# Marine Corps retreats on court-martial charges in Taliban urination case.



## Chopstick (Sep 8, 2013)

I thought we had a thread about this case somewhere but I was unable to find it.  I was just going to add on to the existing thread so I apologize if this is a reposting.
I guess General Amos and the USMC really really did not want those emails to be examined in pubic.  

http://www.washingtontimes.com/news...retreats-court-martial-charges-taliba/?page=1



> The defense attorney said he wanted to see email traffic between the commandant, his counsel and his legal division.
> 
> “That email traffic would have revealed that [the commandant] and his lawyers had engaged in a secret, corrupt effort to rig and control the investigations and dispositions of the so-called desecration cases until Capt. Clement refused to submit to a corrupt process [of being] charged with crimes he did not commit,” he said.


----------



## Teufel (Sep 8, 2013)

Wow, i bet they will reopen the rest of the cases.


----------



## Marauder06 (Sep 8, 2013)

Wow. There must be some REALLY interesting traffic going back and forth there.


----------



## Teufel (Sep 8, 2013)

Marauder06 said:


> Wow. There must be some REALLY interesting traffic going back and forth there.


These guys are probably going to get off scott free now.  I don't think they should have been crucified for this but they do deserve to be punished.  I know a lot of people rally behind these guys but peeing on Muslims was stupid, pointless and set us back operationally across the country.


----------



## Chopstick (Sep 8, 2013)

How does this speak to the integrity of the Commandant and to the integrity of USMC military justice in general(no pun intended) under his command?


----------



## DA SWO (Sep 8, 2013)

Chopstick said:


> I thought we had a thread about this case somewhere but I was unable to find it.  I was just going to add on to the existing thread so I apologize if this is a reposting.
> I guess General Amos and the USMC really really did not want those emails to be examined in pubic.
> 
> http://www.washingtontimes.com/news...retreats-court-martial-charges-taliba/?page=1


I thought so too, there was a story where the Defense Team asked for a DoD IG Investigation because HQ MC was filing ethics complaints against the Defense JAG's in an effort to shut them down.

I think CMS, MCSJA and some other Senior Officers will retire soon.


----------



## DA SWO (Sep 8, 2013)

....................

● Exercise instructions
A) Translate into Spanish this sentence from the forum thread on the Marine Corps urination case: "I don't think they should have been crucified for this but they do deserve to be punished."
B) Write the next part of the forum thread on the Marine Corps urination case, starting with the post that belongs under its last header.

● Provided material
....................

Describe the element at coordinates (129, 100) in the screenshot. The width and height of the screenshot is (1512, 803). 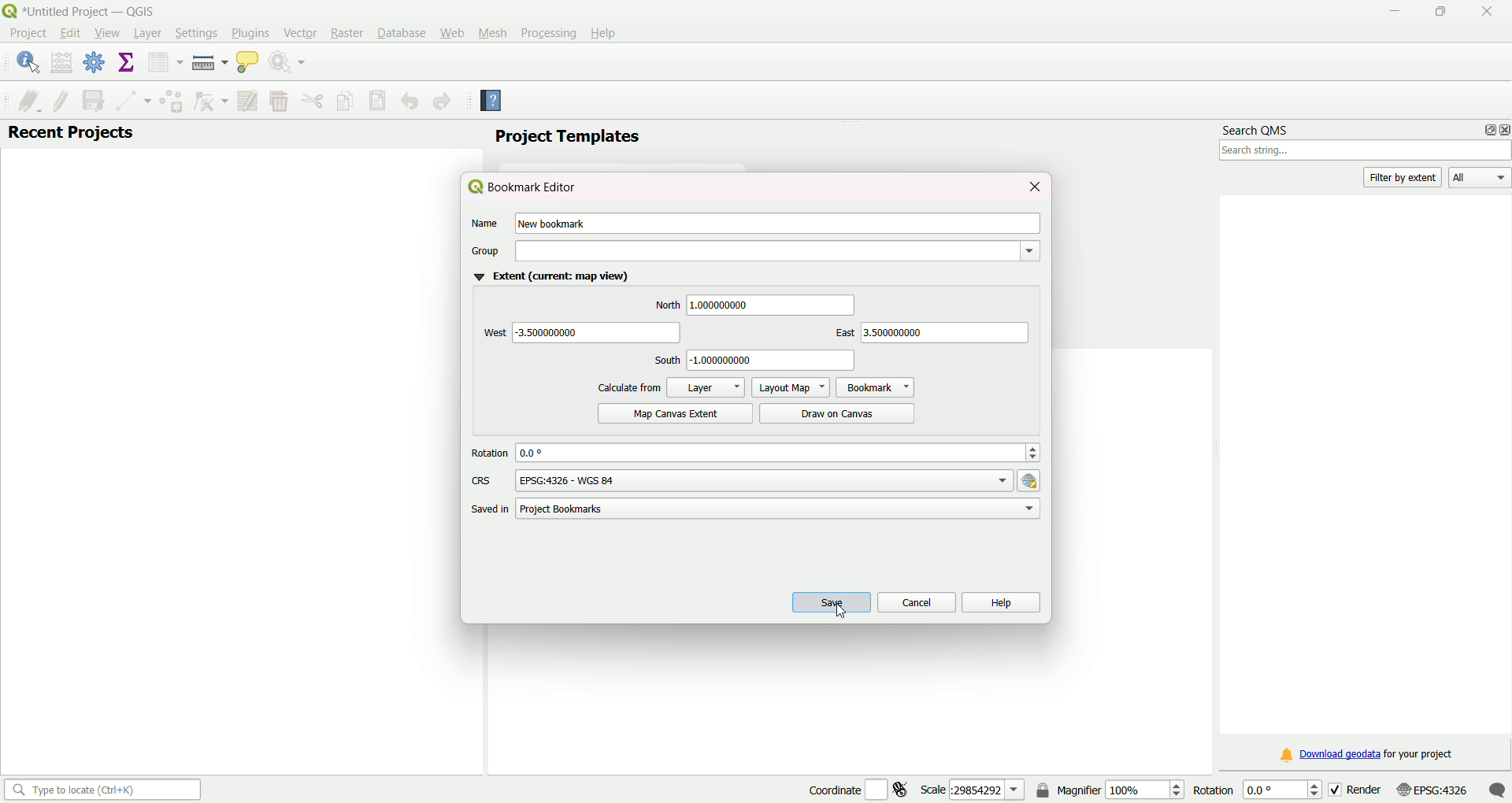
I see `digitized with segment` at that location.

....................

● Expected outputs
A) No creo que debieran haberlos crucificado por esto, pero sí merecen ser castigados.

B)
Teufel said:


> These guys are probably going to get off scott free now.  I don't think they should have been crucified for this but they do deserve to be punished.  I know a lot of people rally behind these guys but peeing on Muslims was stupid, pointless and set us back operationally across the country.


Posting it on YouTube was dumb.

Why do people post this shit without thinking?


----------



## 8654Maine (Sep 8, 2013)

Just plain stupid on all parts.

The whole corruption/influence thing by the brass...a whole new can of worms.


----------



## Marine0311 (Sep 8, 2013)

SOWT said:


> Posting it on YouTube was dumb.
> 
> Why do people post this shit without thinking?



I would punish them for this alone.

Fucking Marines though.....:wall:


----------



## TLDR20 (Sep 8, 2013)

What kind of dude thinks its a good idea to piss on bodies? I mean come on guys. Posting it is just the icing on the retard cake.


----------



## pardus (Sep 8, 2013)

cback0220 said:


> What kind of dude thinks its a good idea to piss on bodies? I mean come on guys. Posting it is just the icing on the retard cake.



Ritual cleansing? 

lol


----------



## Chopstick (Sep 8, 2013)

pardus said:


> Ritual cleansing?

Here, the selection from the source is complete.